Diagnostic Examination

  • Diagnosis is based on characteristic symptoms (motor dysfunction, cognitive impairment, and behavioral features), positive family history, and presence of genetic marker CAG repeating on the Huntington (HTT) gene.
  • CT or MRI imaging shows bilateral striatal atrophy of the basal ganglia before motor symptoms appear.

Medical Management

There is no treatment that stops or reverses the underlying process. The focus of treatment is on optimizing quality of life with available medication and supportive treatment. Motor signs must be assessed and evaluated on an on-going basis so that optimal therapeutic drug levels can be reached.

  • The only approved medication for chorea is tetrabenazine. Phenothiazine and Reserpine blocks and depletes dopamine respectively.
  • Benzodiazepines and neuroleptic drugs have also been reported to control chorea.
  • Akathisia (motor restlessness) in the patient who is overmedicated is dangerous because it may be mistaken for the expected restless fidgeting of the illness and consequently may be overlooked.
  • In some types of the disease, hypokinetic motor impairment may resemble PD.
  • In patients who present with rigidity, some temporary benefit may be obtained from antiparkinsonian medications.
  • Psychiatric symptoms can be controlled with SSRIs and TCAs.
    • Suicide is a risk, especially in the early stages of the disease.
    • Antipsychotic medications often work for psychotic symptoms.
    • Anxiety and stress may be reduced by psychotherapy.

Nursing Process

Assessment

  • Frequently assess and evaluate the patient’s motor signs.
  • Interact with the patient in a creative manner.
  • Learn how this particular patient expresses needs and wants.

Diagnosis, Intervention

  1. Risk for injury from falls and possible skin breakdown (pressure injury abrasions), resulting from constant movement
    • Pad the bed and bony prominences (heel, elbow, knee). Use soft sheets and bedding.

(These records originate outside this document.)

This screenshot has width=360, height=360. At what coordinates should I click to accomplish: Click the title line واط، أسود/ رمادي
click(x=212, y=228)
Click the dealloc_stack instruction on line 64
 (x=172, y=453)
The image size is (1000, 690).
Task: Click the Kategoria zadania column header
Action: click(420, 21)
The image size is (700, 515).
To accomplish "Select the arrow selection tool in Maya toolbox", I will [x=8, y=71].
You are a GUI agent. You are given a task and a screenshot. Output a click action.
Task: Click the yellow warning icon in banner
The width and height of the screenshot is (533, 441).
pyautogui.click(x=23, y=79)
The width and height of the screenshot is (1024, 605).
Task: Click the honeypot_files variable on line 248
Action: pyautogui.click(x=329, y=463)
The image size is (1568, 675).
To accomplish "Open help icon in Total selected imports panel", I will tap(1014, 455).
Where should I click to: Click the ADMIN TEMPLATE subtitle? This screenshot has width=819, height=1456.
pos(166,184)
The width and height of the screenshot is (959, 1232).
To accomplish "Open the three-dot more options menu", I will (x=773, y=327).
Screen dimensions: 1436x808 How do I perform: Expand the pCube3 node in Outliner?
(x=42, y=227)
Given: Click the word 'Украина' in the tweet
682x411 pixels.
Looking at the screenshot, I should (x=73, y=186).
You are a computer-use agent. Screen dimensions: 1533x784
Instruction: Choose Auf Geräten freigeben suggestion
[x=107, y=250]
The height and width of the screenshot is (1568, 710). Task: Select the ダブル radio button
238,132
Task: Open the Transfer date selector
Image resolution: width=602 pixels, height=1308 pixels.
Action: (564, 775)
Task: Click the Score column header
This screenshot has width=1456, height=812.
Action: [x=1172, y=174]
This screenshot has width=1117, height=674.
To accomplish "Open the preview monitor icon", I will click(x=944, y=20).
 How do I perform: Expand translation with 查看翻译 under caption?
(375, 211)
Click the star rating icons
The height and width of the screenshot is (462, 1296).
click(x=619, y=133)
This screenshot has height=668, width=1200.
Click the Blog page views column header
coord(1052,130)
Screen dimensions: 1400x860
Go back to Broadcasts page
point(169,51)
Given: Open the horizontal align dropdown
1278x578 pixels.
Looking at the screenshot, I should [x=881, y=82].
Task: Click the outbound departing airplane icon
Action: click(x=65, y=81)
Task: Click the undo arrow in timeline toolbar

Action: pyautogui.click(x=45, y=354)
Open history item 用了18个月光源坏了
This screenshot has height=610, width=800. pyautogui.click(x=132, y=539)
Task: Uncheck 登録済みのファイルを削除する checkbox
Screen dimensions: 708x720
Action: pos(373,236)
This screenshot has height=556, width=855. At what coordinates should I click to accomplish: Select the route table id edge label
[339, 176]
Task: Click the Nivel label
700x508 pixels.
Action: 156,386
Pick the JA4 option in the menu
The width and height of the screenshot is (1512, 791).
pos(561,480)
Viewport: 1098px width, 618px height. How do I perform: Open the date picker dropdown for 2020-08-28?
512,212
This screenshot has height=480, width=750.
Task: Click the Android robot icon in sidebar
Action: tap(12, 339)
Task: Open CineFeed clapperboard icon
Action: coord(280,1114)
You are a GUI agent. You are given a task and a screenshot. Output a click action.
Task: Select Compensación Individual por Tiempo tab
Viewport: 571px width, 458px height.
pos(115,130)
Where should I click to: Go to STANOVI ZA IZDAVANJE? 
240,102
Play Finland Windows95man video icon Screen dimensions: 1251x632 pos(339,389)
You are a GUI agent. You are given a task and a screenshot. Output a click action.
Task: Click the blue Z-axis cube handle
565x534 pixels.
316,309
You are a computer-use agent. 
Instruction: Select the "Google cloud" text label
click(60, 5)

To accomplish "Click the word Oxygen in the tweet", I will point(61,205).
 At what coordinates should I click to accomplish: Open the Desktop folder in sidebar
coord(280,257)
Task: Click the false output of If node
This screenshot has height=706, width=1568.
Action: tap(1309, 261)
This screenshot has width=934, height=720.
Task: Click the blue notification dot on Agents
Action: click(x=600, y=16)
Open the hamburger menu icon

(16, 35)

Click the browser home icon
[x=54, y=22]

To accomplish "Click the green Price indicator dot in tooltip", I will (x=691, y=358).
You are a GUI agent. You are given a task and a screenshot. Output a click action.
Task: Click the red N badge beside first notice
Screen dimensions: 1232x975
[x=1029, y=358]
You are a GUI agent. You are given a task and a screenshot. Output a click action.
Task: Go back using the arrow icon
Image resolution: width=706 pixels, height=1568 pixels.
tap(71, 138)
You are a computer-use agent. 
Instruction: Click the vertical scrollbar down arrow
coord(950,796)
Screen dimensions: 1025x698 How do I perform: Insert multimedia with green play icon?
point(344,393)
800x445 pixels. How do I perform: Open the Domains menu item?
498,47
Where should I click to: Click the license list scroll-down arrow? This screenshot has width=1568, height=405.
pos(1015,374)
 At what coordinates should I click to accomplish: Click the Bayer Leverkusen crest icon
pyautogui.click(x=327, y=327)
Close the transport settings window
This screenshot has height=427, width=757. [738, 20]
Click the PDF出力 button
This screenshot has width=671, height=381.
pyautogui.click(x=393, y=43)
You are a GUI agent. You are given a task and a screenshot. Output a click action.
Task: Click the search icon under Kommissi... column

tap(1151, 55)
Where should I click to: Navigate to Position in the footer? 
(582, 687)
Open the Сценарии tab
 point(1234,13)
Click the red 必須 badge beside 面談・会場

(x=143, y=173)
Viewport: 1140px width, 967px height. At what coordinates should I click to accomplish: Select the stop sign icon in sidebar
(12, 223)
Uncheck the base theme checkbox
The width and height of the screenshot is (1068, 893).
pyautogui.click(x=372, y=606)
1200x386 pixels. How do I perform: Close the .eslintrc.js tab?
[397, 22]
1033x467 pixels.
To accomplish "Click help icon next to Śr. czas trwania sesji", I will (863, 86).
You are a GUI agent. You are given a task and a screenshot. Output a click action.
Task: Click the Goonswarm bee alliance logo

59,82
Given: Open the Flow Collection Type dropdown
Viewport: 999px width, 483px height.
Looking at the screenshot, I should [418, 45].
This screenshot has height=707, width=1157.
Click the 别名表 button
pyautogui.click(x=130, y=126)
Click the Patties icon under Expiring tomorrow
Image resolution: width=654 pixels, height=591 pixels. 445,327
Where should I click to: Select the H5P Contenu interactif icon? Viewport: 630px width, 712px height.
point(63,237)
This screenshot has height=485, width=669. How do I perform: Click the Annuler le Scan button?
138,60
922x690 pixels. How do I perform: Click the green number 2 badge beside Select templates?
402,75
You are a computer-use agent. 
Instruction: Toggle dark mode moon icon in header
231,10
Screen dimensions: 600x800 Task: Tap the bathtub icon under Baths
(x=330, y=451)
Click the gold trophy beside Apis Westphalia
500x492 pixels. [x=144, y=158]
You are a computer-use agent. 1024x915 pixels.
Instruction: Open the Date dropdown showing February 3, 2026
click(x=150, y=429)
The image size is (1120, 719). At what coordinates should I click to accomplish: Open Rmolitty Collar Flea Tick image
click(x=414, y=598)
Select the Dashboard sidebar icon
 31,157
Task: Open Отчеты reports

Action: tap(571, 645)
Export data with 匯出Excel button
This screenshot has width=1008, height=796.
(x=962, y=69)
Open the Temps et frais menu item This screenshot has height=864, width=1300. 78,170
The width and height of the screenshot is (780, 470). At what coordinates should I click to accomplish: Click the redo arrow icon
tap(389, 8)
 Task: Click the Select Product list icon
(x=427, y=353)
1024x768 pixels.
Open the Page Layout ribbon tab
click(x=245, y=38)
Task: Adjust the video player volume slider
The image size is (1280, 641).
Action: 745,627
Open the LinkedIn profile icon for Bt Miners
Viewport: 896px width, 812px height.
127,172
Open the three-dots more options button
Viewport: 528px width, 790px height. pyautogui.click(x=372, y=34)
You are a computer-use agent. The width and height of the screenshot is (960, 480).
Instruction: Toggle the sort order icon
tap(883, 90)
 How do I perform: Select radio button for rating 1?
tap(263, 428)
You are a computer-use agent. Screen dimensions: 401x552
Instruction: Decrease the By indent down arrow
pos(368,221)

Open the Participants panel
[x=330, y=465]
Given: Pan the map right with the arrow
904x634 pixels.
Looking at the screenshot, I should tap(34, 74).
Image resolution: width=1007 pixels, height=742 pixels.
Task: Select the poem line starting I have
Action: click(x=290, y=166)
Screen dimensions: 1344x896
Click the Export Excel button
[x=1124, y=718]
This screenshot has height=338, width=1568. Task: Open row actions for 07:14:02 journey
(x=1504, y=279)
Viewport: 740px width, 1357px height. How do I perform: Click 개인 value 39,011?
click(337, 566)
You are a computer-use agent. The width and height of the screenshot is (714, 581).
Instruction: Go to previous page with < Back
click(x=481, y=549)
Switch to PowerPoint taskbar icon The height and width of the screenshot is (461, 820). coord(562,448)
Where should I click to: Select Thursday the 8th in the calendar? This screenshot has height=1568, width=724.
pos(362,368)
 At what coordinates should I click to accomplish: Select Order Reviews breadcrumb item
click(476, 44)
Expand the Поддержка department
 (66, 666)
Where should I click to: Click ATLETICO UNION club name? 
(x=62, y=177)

Have the patient wear pads e.g. football padding. If necessary, secure the patient in bed or chair with padded protective devices.
    • Provide skin care, use emollient cleansing agents and skin lotion as needed.
  2. Impaired nutritional intake due to inadequate ingestion and dehydration resulting from swallowing or chewing disorders and danger of choking or aspirating food
    • Relaxation techniques and medication may be used. Provide the patient with assistive devices (warming tray, etc) and adequate time to eat. Food should be easy to chew and bite-sized. Blenderized meals are used if the patient cannot chew. If swallowing is difficult, the nurse should be familiar with the abdominal thrust technique for choking and aspiration.
  3. Impaired verbal communication from excessive grimacing and unintelligible speech
    • Maintain communication with the patient even if they are unable to communicate. Establish alternate methods of communication and determine the individual’s expressions and their meanings. Consult with a speech therapist if beneficial.
  4. Acute confusion and impaired socialisation
    • Reorient the patient after awakening. Orienting devices in speech and the environment is also useful (calendars, clock, wall posters).
    • Maintain the patient’s medical identification bracelet.
    • Keep the patient in the social mainstream.